You know, the holidays will be here before we know it. In my neighborhood there are already Christmas lights up on houses and throughout the town, in shop windows and on street lamps (gotta love that small town quaintness) — some were in place even before Thanksgiving. The residents here, as in many areas, are really into their decorations. I guess, I can’t blame them. In one way or another, the season has been celebrated for about 2,000 years — and decorations, both indoor and out, are a big part of that, always have been — at least in recent eras. This year, a distiller in London has figured out how to merge the special magic of a Christmas tree with the possible unbridled consumption of “Christmas Cheer.” I found out about this while looking for articles on ideas for spooky pumpkin faces.
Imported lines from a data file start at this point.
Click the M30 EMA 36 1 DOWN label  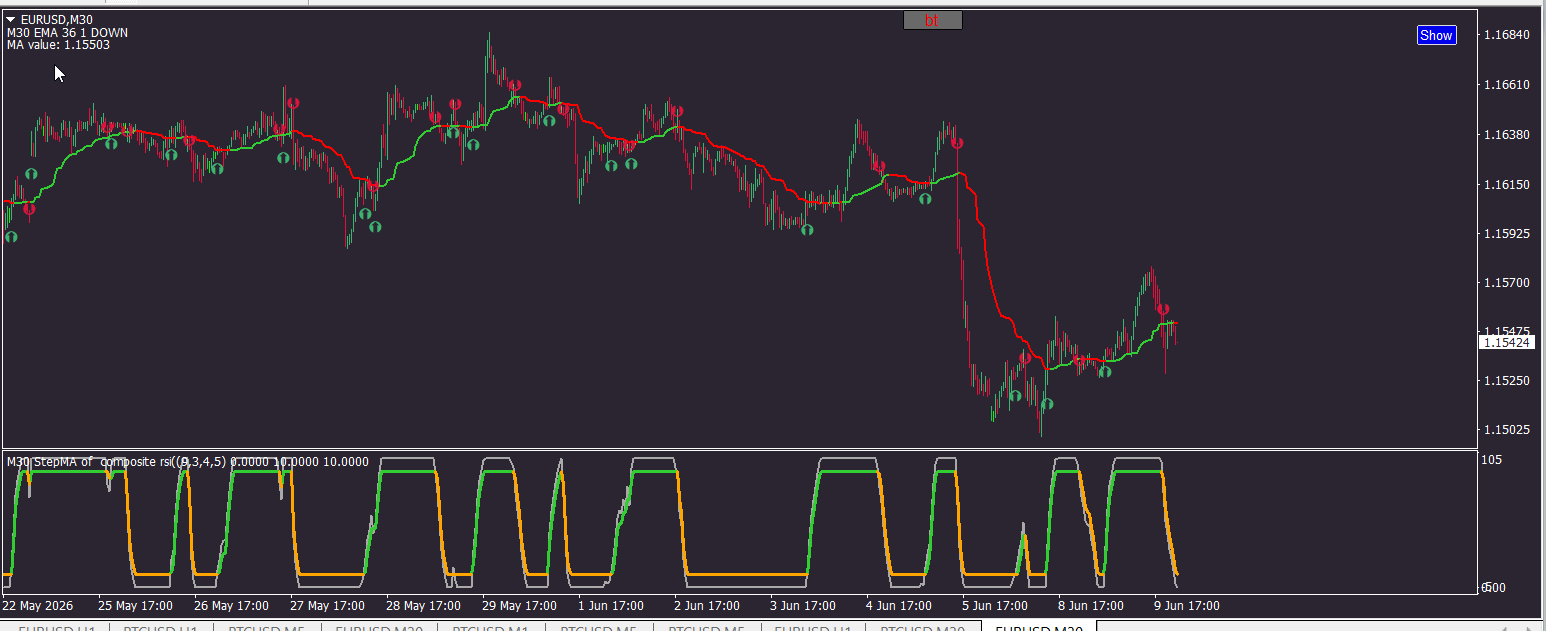67,33
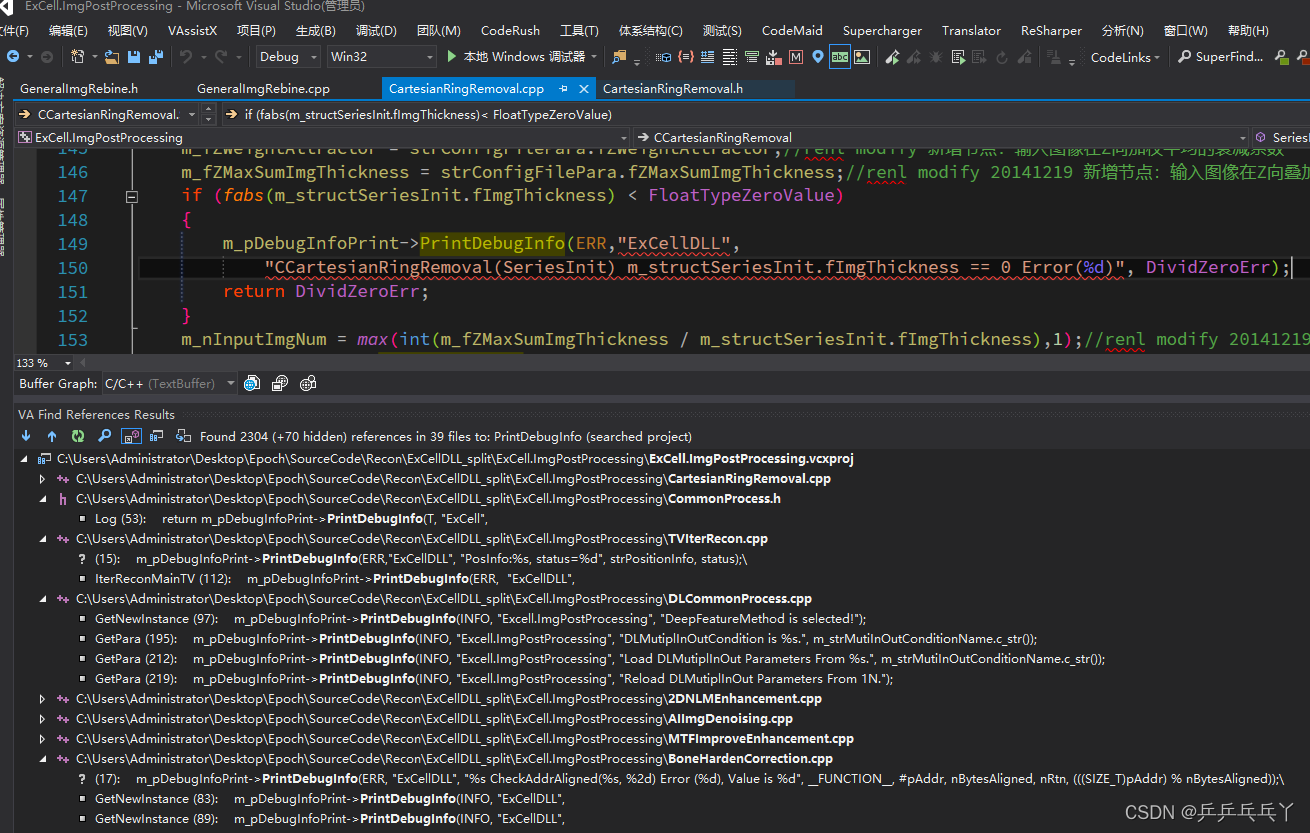Screen dimensions: 1310x833
Task: Jump to next reference result arrow
Action: click(26, 436)
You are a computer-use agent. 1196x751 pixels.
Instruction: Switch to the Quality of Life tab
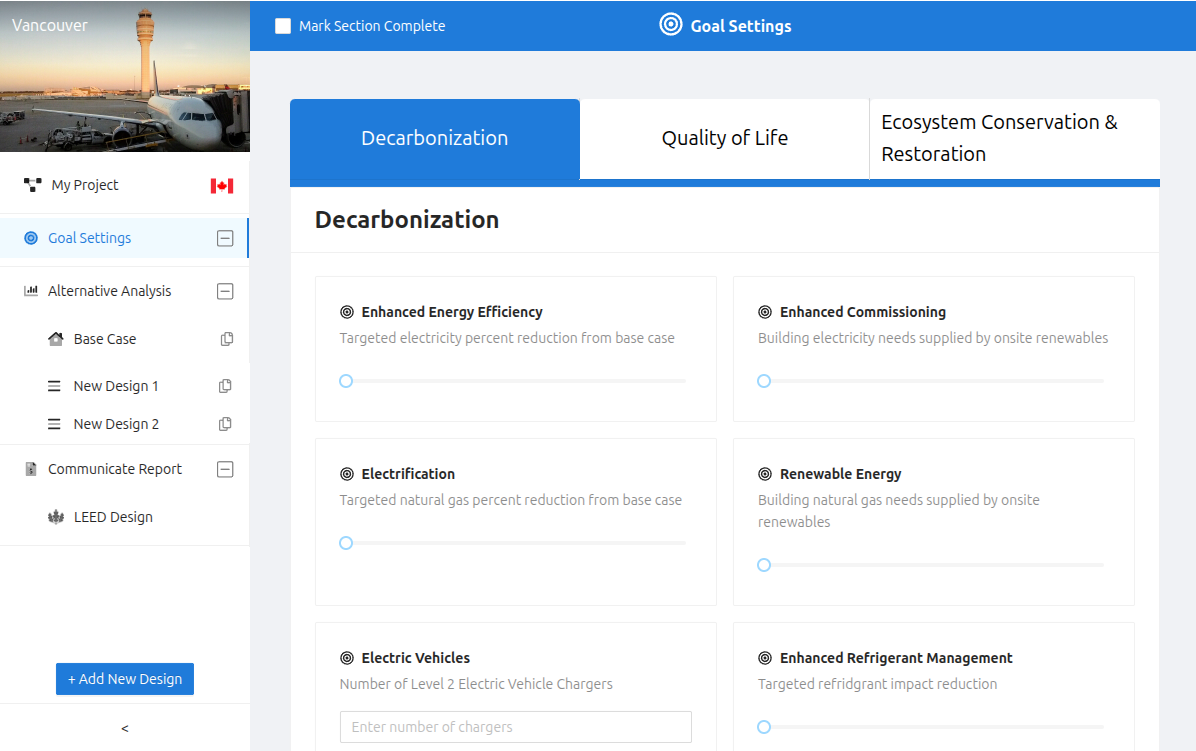pyautogui.click(x=724, y=138)
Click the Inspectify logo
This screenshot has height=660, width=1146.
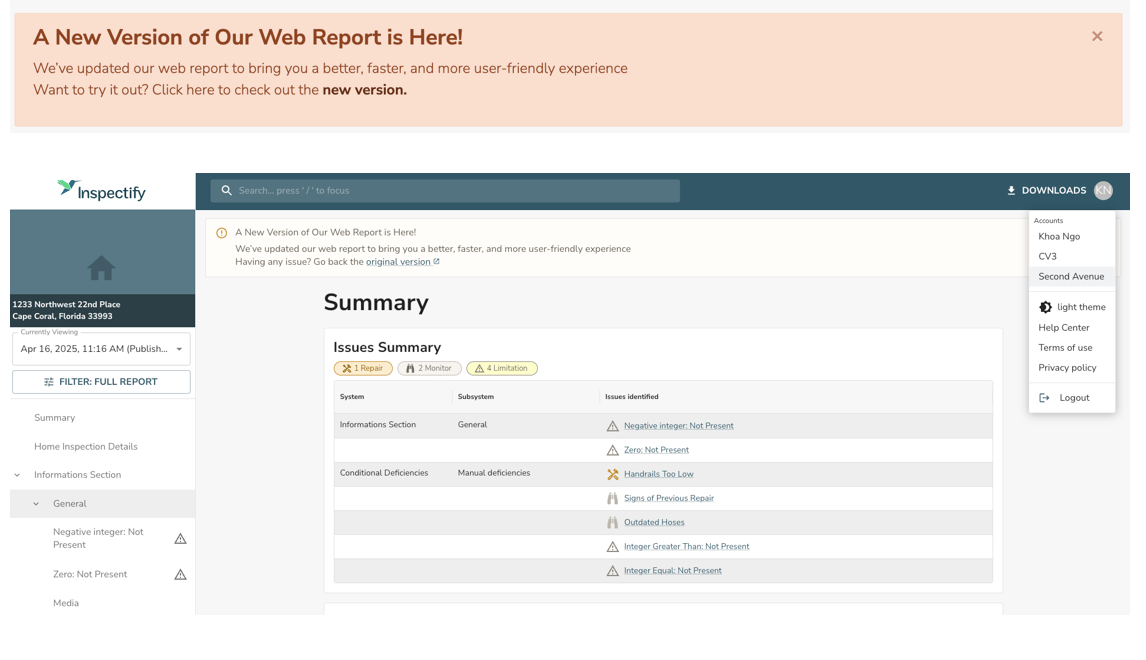(x=101, y=190)
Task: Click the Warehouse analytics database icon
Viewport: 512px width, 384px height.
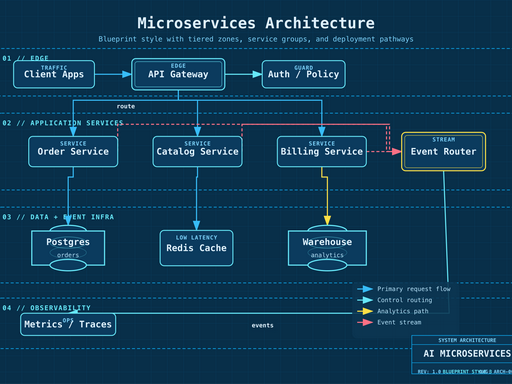Action: click(327, 248)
Go figure.
For about $40, depending on the exchange rate, you can buy a six-pack of clear plastic orbs with screw-off tops that are designed to be hung on a Christmas tree. Each one contains a little over 1.6 ounces (a large shot) of England’s Lakes Distillers premium whiskey. For about $24, you can buy a “mega” ornament that contains almost 5 ounces of Christmas Cheer! Have they offered these before? If so, why wasn’t I informed!?
When I found out that you could also buy these ornaments filled with gin, vodka, or rum, visions of alcohol soaked sugarplums danced in my head. Coupled with my discovery of the fact that whiskey Advent Calendars are also a thing (I mean, seriously where have I been??), I realized there was now a way to become gloriously semi-conscious throughout the season.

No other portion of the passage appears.